### Exercise text

When Macquarie Bank decided it wanted to be a digital bank, clothes became a problem.

“We weren't just competing for talent with other banks, we were competing with the digital talent from the grooviest digital companies in the market,” head of people, culture and client experience Rosalind Coffey says. “We wanted those same people.”
That’s where its challenges started.
“We didn't look like the people that we wanted to attract,” Coffey tells Salesforce’s Financial Services Basecamp in Melbourne. “We had to do a lot of changing.”
In its initial soul-searching, Macquarie Bank “had a long, hard look at ourselves.”
“We noticed small things,” Coffey says.
“For example, we had tended to dress in quite formal suits and ties, and we would go to interview digital natives who'd feel like they had to suit up for an interview at Macquarie Bank and it wasn't where they wanted to be.
“It was the tiniest notion for us that we weren't an environment that was attractive to the sort of people that we were trying to attract.”
To make itself more attractive to skilled digital workers, Macquarie Bank tackled all aspects of its culture.
“What does our workplace look like? What's it like? How do people interact? What's our level of formality versus informality? How do we dress? How do we make decisions? How do we break down hierarchy and ensure that everyone in the organisation who has a great idea has a way to bubble up to the top, and that we're not stifling that through old structures or old ways of thinking,” Coffey says.
Customers at the centre

One of the changes that came out of that is evident in Coffey’s own position at Macquarie Bank.
“We're one of the few organisations that I'm aware of that has actually put the employee and the client experience together in one function, so when we consider results, we consider both sides of that equation rather than one or the other,” she says.
“I think that's really, really important because certainly one enables the other.”
Customers’ needs are now at the centre of any internal activity. As Coffey notes, “the piece around culture shifted from a focus on ourselves and the environment that we needed to create in order to achieve our digital aspirations to ensuring that we were including our customers in every decision that we were making.”
The bank mapped out the processes employees used to deliver customer experiences. That exercise produced a “huge spaghetti map ... of all the systems and processes that people touch to make stuff happen” and uncovered areas for improvement and optimisation.

### Recorded data
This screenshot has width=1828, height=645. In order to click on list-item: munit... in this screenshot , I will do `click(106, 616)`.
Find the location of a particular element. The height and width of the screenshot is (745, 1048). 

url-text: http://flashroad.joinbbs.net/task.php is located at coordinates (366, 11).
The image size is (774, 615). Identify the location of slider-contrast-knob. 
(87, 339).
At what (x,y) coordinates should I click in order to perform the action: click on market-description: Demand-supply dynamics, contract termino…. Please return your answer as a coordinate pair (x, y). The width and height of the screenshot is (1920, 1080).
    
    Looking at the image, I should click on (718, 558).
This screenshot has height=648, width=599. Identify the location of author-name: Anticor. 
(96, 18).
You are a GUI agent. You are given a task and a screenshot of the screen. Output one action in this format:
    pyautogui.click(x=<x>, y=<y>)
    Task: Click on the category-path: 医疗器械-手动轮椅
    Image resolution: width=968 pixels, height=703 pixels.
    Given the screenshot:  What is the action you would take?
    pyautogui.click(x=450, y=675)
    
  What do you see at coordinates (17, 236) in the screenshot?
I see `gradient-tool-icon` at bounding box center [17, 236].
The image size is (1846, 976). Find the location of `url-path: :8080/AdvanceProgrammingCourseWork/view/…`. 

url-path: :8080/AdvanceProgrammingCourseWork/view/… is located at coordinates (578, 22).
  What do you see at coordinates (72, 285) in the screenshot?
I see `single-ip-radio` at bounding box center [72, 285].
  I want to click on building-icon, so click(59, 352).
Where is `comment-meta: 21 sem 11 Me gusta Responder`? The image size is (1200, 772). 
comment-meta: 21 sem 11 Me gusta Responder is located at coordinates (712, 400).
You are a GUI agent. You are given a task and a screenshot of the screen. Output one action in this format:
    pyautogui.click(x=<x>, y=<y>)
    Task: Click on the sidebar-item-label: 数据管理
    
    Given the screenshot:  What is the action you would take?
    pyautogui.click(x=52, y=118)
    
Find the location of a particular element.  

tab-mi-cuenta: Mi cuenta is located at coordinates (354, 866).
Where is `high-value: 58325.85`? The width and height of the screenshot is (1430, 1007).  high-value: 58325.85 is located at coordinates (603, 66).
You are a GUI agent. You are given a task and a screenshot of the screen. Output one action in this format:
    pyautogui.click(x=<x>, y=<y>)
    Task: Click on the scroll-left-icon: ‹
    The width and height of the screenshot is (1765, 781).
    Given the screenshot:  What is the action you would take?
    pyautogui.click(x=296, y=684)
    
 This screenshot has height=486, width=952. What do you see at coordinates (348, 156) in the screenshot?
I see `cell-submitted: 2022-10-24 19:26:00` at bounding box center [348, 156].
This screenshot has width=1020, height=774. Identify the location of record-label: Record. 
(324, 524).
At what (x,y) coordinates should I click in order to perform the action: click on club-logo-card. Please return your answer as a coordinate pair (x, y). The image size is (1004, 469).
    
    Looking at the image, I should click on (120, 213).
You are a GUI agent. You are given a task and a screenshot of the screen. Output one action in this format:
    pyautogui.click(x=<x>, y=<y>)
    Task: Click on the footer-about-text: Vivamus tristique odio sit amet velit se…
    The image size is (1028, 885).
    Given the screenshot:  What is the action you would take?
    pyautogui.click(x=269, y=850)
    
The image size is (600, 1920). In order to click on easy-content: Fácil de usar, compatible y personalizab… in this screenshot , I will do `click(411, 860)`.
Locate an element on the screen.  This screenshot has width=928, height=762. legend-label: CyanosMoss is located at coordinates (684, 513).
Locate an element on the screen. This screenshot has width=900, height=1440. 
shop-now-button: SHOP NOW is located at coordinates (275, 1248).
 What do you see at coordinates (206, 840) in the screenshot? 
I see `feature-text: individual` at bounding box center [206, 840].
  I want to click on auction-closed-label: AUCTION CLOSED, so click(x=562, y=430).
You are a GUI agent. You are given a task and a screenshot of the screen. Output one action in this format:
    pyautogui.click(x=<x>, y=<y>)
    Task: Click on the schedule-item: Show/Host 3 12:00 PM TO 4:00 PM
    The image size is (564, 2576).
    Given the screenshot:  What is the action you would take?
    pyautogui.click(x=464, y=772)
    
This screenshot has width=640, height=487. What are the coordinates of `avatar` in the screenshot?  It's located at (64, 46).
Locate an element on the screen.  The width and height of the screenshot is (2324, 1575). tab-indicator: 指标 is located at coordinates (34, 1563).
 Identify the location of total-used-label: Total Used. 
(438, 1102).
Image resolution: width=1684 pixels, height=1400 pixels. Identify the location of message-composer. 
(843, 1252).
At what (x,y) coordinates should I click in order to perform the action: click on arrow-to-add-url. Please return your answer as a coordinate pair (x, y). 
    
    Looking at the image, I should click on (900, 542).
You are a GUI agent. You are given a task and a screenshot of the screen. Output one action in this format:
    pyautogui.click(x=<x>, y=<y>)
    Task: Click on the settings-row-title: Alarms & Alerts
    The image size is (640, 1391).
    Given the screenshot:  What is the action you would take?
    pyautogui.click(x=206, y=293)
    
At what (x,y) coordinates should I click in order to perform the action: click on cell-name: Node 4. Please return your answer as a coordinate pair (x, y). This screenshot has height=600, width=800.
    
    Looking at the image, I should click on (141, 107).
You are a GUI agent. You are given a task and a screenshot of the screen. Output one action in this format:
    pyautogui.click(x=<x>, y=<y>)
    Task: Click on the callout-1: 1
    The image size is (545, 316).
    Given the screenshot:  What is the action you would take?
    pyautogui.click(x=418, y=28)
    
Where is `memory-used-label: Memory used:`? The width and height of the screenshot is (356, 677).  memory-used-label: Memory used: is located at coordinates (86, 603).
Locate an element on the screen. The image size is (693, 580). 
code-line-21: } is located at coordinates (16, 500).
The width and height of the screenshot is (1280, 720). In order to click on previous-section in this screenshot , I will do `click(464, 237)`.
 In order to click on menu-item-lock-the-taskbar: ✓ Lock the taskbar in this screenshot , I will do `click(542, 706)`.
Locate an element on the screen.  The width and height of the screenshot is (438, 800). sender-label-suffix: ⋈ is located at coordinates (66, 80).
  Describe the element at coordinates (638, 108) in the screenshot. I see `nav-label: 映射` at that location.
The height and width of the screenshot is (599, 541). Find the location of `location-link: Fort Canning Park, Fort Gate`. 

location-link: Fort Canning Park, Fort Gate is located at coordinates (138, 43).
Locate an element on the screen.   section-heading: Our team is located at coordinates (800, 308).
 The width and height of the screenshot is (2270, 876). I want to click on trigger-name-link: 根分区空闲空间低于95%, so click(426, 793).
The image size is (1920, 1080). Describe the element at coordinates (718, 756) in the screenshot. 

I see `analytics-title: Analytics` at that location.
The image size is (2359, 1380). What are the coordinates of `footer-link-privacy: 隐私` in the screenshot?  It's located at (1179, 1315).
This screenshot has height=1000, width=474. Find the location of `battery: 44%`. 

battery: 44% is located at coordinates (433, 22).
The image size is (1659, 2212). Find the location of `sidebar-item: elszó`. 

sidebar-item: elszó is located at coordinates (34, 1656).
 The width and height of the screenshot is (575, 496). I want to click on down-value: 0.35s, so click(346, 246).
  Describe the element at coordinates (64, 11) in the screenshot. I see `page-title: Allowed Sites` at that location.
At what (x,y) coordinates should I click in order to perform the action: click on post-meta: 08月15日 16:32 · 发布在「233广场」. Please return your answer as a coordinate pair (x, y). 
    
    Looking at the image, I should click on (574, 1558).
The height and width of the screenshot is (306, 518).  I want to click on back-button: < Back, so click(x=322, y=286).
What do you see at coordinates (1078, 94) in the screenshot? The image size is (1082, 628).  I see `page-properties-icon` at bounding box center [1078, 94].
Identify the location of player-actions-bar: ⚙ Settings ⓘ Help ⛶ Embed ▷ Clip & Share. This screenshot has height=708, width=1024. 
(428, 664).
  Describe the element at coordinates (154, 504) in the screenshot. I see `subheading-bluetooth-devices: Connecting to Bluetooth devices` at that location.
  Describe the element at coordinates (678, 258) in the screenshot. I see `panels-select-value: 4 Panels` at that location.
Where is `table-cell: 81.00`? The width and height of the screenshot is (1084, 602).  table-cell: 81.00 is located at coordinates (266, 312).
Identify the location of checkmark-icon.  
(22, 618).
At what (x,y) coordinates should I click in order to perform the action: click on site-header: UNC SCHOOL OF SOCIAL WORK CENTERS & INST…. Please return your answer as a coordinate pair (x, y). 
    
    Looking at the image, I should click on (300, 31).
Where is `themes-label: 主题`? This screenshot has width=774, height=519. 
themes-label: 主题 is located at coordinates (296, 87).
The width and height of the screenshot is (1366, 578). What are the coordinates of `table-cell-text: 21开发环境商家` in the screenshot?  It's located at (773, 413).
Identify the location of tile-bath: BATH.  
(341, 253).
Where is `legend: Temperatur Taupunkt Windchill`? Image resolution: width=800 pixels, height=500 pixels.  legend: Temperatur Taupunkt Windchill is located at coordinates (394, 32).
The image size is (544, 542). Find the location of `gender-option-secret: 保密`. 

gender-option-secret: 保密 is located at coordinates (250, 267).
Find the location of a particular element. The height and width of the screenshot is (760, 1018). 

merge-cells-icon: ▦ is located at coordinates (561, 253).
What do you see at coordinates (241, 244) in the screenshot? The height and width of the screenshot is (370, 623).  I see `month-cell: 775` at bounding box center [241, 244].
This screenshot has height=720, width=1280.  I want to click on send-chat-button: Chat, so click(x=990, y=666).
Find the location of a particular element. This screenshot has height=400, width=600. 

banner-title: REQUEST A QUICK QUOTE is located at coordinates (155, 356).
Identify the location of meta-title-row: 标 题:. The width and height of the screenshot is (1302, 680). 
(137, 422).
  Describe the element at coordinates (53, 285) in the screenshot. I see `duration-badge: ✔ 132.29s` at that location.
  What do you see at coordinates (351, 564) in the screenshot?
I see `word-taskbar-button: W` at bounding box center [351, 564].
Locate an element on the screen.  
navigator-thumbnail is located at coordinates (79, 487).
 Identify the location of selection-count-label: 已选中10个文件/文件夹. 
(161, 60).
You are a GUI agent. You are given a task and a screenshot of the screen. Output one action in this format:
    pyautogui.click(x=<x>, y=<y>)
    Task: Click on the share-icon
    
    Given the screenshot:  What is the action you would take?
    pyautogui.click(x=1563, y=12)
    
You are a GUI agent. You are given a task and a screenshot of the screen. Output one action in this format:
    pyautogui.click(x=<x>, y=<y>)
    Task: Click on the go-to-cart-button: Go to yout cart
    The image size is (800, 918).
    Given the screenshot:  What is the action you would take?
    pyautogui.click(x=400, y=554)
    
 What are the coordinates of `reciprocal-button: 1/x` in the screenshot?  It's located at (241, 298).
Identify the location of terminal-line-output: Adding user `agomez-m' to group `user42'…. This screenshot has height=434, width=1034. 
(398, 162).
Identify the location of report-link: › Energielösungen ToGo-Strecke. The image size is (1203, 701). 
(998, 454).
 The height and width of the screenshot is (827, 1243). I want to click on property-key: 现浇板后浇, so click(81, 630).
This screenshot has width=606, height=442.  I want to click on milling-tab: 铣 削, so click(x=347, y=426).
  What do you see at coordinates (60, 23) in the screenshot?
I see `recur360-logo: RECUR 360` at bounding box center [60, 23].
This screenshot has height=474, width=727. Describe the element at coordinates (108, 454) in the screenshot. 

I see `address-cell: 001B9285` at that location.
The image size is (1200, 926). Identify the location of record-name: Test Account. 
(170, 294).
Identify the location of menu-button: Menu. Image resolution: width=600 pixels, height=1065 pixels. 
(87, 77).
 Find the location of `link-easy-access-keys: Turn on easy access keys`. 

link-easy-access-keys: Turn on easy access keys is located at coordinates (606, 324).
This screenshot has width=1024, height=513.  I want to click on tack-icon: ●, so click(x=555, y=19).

### Exercise set
**A)** In the rows from the start through the line containing "I want to click on building-icon, so", inclusive, switch "Identify" to "Determine" and leave everything else the same.
**B)** Pick up the piece about Macquarie Bank's culture change where it stops.

### Answers by item number
**A)**
This screenshot has width=1828, height=645. In order to click on list-item: munit... in this screenshot , I will do `click(106, 616)`.
Find the location of a particular element. The height and width of the screenshot is (745, 1048). 

url-text: http://flashroad.joinbbs.net/task.php is located at coordinates (366, 11).
The image size is (774, 615). Determine the location of slider-contrast-knob. 
(87, 339).
At what (x,y) coordinates should I click in order to perform the action: click on market-description: Demand-supply dynamics, contract termino…. Please return your answer as a coordinate pair (x, y). The width and height of the screenshot is (1920, 1080).
    
    Looking at the image, I should click on (718, 558).
This screenshot has height=648, width=599. Determine the location of author-name: Anticor. 
(96, 18).
You are a GUI agent. You are given a task and a screenshot of the screen. Output one action in this format:
    pyautogui.click(x=<x>, y=<y>)
    Task: Click on the category-path: 医疗器械-手动轮椅
    Image resolution: width=968 pixels, height=703 pixels.
    Given the screenshot:  What is the action you would take?
    pyautogui.click(x=450, y=675)
    
  What do you see at coordinates (17, 236) in the screenshot?
I see `gradient-tool-icon` at bounding box center [17, 236].
The image size is (1846, 976). Find the location of `url-path: :8080/AdvanceProgrammingCourseWork/view/…`. 

url-path: :8080/AdvanceProgrammingCourseWork/view/… is located at coordinates (578, 22).
  What do you see at coordinates (72, 285) in the screenshot?
I see `single-ip-radio` at bounding box center [72, 285].
  I want to click on building-icon, so click(59, 352).

**B)**
“I think there's no coincidence that some of the low points in terms of the emotional state of our clients mapped with some of the low state of the emotional point of our employees,” she said.
“Identifying those pain points was really a way for us to corral resources around solving the problem.”
While the bank continues to organise staff by expertise - for example, technology, communications and product - it is expected that they will come together in cross-functional virtual teams to solve any pain points and problems.
“We're retooling people to lean into this kind of digital future,” Coffey says.
“We’re also making sure we're really starting from the grounding of understanding the way that people live their lives, rather than just thinking 'this is how someone wants to make a payment' or 'this is how somebody wants to do banking'.”
New conversations

Kate Eriksson, PwC Australia’s head of innovation and disruption, notes this view has become more common. “[As customers], we're used to getting good experiences,” she says.
“We don't want to accept what people give us in financial services, which was the previous benchmark.”
HSBC Australia’s head of data, analytics and decisioning Fabian Abacum tells of a similar realisation with the bank’s marketing, where it traditionally blasted customers with things it wanted to tell (or sell) them.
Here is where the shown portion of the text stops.